Thank you for any help,
-Ben
# access log database (used by syncprov-delta replication) database bdb suffix "cn=log" directory /var/openldap/data/prod/logdb rootdn "cn=Manager,dc=our,dc=domain" mode 0660 shm_key 142 index default eq index objectClass,entryUUID,entryCSN eq index reqStart,reqEnd,reqResult,reqType eq access to dn.subtree="cn=log" by group.exact="cn=DirectoryAdmins,cn=administrators,dc=our,dc=domain" write by dn.onelevel="cn=SyncUsers,cn=administrators,dc=our,dc=domain" read by * none
overlay syncprov syncprov-nopresent TRUE syncprov-reloadhint TRUE
# This is all one line limits dn.onelevel="cn=SyncUsers,cn=administrators,dc=our,dc=domain" time.soft=unlimited time.hard=unlimited size.soft=unlimited size.hard=unlimited
database hdb suffix "dc=our,dc=domain" rootdn "cn=manager,dc=our,dc=domain" rootpw {SHA}[XXX REMOVED XXX] directory /var/openldap/data/prod/db checkpoint 100000 30 mode 0660 shm_key 42 cachesize 500000 idlcacheSize 1500000 index default pres,eq index givenName,description,uid,cn,sn pres,eq,sub index objectClass,uniqueMember,member eq index employeeNumber eq,sub index entryCSN,entryUUID eq
overlay ppolicy ppolicy_default cn=standard,cn=policies,dc=our,dc=domain
overlay dynlist dynlist-attrset groupOfURLs memberURL member
overlay syncprov syncprov-checkpoint 100000 30 syncprov-sessionlog 300000
overlay accesslog logdb cn=log logops writes logsuccess TRUE logold (objectClass=inetOrgPerson) logpurge 28+00:00 01+00:00
# This is all one line limits dn.onelevel="cn=SyncUsers,cn=administrators,dc=our,dc=domain" time.soft=unlimited time.hard=unlimited size.soft=unlimited size.hard=unlimited
--On August 31, 2007 1:41:46 PM -0400 Benjamin Lewis bhlewis@gmail.com wrote:
Hello,
I have a pair of OpenLDAP servers that had been replicating flawlessly with delta syncRepl for about 10 months. Just the other day, I saw that modifications were no longer being replicated and these messages were appearing in the syslog on the master server immediately after the MOD line:
Some specifics in case they matter:
Master: Solaris10 amd64 BDB 4.2.52 + 5 patches OpenLDAP 2.3.30
Fixed in OpenLDAP 2.3.35:
Fixed slapd syncrepl delta-sync modlist free (ITS#4904)

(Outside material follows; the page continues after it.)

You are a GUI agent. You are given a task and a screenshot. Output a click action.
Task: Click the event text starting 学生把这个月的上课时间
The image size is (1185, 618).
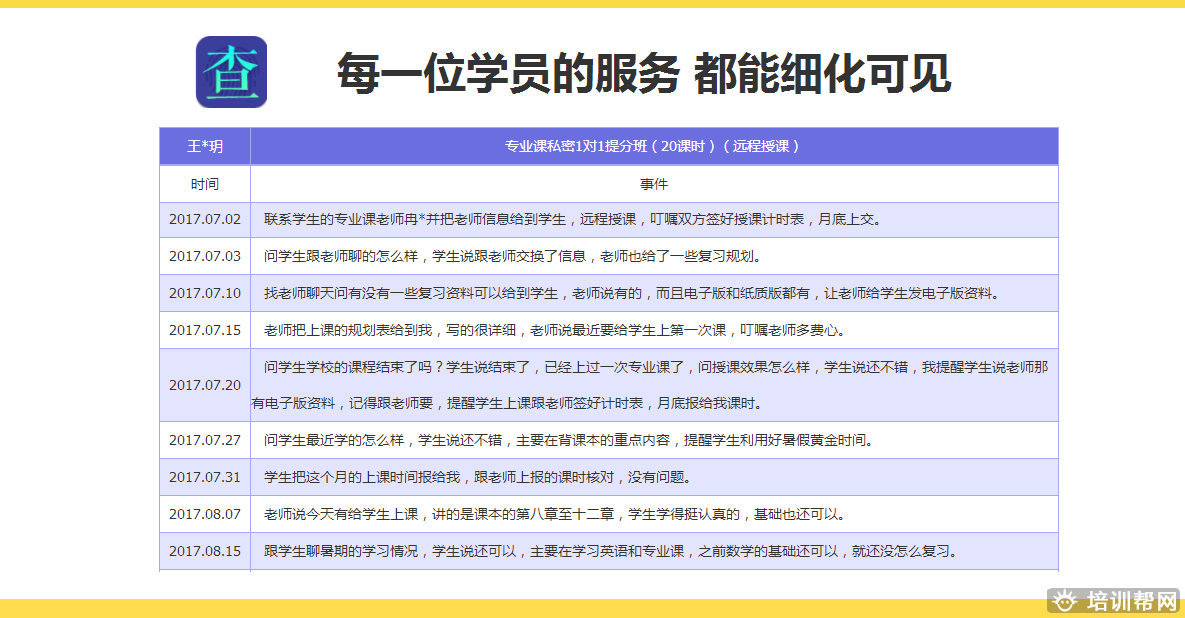coord(477,477)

I suggest you upgrade your master, given that 2.3.30 is already known to have an issue with delta-sync. Also, rather than just stopping slapd and running slapindex, you may want to stop slapd, go to the cn=log db, and remove the index bdb files (keeping the database bdb files, like id2entry.bdb and dn2id.bdb), and then run slapindex, so that the old index files are completely purged. I'll also note that 2.3.38 is the current stable release, so there are many other good reasons to upgrade. ;)
--Quanah
--
Quanah Gibson-Mount Principal Software Engineer Zimbra, Inc -------------------- Zimbra :: the leader in open source messaging and collaboration
Quanah,
You wrote:
--On August 31, 2007 1:41:46 PM -0400 Benjamin Lewis bhlewis@gmail.com wrote:
Hello,
I have a pair of OpenLDAP servers that had been replicating flawlessly with delta syncRepl for about 10 months. Just the other day, I saw that modifications were no longer being replicated and these messages were appearing in the syslog on the master server immediately after the MOD line:
Some specifics in case they matter:
Master: Solaris10 amd64 BDB 4.2.52 + 5 patches OpenLDAP 2.3.30
Fixed in OpenLDAP 2.3.35:
Fixed slapd syncrepl delta-sync modlist free (ITS#4904)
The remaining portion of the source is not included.